Par d'uniques conclusions notifiées le 1er mars 2021, M. [G] [M], Mme [T] [E], M. [S] [E], Mme [W] veuve [M] et M. [W] [M] demandent à la cour, au fondement des articles 1er du premier protocole additionnel, 6, paragraphe 1et 13, de la Convention de sauvegarde des droits de l'homme et des libertés fondamentales, 17 de la Déclaration des droits de l'homme et du citoyen, 1er et 3 de la loi n° 68-1250 du 31 décembre 1968 relative à la prescription des créances sur l'Etat, les départements, les communes et les établissements publics, 1134, 1116, 1117, 1304, 1382 (devenu l'article 1240) et 2224 du code civil (tel que codifiés avant l'ordonnance du 10 février 2016), L.13-3, L.13-12, L.13-15 II 4°, R.13-17, R.13-21, R.13-43 anciens du code de l'expropriation alors applicables, du principe général du droit selon lequel la fraude corrompt tout (« fraus omnia corumpit »), de :

- réformer le jugement entrepris du 15 octobre 2019 en ce qu'il déclare prescrite leur action dirigée à l'encontre du département des Yvelines et en ce qu'il les a condamnés à lui payer la somme de 1 500 euros au titre de l'article 700 du code de procédure civile et aux dépens de première instance ;

Statuant à nouveau, de :

- déclarer bien fondée l'exception d'ignorance légitime qu'ils invoquent et dire leur action recevable ;

- les déclarer bien fondés en leurs demandes ;

Y faisant droit :

- condamner, en conséquence, le département des Yvelines à leur payer la somme de 768 834 euros, à titre de dommages et intérêts en réparation du préjudice matériel qu'ils ont subi du fait du département qui s'est rendu coupable d'un dol, lors de la vente intervenue suivant acte authentique de vente du 17 décembre 2009 portant sur la parcelle de terrain cadastrée section BC n° [Cadastre 8] d'une surface de 3 883 m² située au [Adresse 15]) dont ils étaient propriétaires ;

- dire et juger que cette condamnation portera intérêt au taux légal à compter de la signification de l'assignation introductive d'instance ;

- condamner le département des Yvelines à leur payer la somme de 5 000 euros à chacun à titre de dommages et intérêts pour le préjudice moral qu'ils ont subi de son fait ;

- condamner le département des Yvelines à leur payer la somme de 15 000 euros au titre de l'article 700 du code de procédure civile ;

- condamner le département des Yvelines aux entiers dépens de première instance et d'appel qui seront recouvrés conformément aux dispositions de l'article 699 du code de procédure civile.

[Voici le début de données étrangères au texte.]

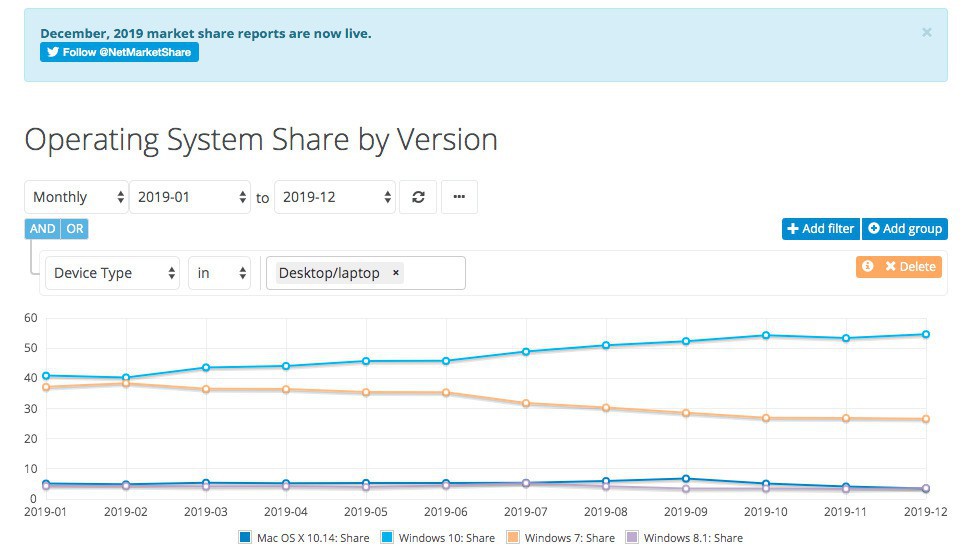Delete the Device Type filter
Viewport: 974px width, 560px height.
click(910, 266)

Par d'uniques conclusions notifiées le 31 mai 2021, le département des Yvelines invite cette cour, au visa de la loi n° 68-1250 du 31 décembre 1968 modifiée relative à la prescription des créances sur l'Etat, les départements, les communes et les établissements publics et de l'article 1116 du code civil, à :

- confirmer le jugement déféré en toutes ses dispositions et notamment en tant qu'il a déclaré irrecevable comme prescrite l'action des consorts [M] [E] ;

Subsidiairement :

- rejeter comme mal fondées les demandes, fins et conclusions des consorts [M] [E] ;

Dans tous les cas :

- condamner solidairement les consorts [M] [E] à lui payer une somme de 8 000 euros au titre des dispositions de l'article 700 du code de procédure civile.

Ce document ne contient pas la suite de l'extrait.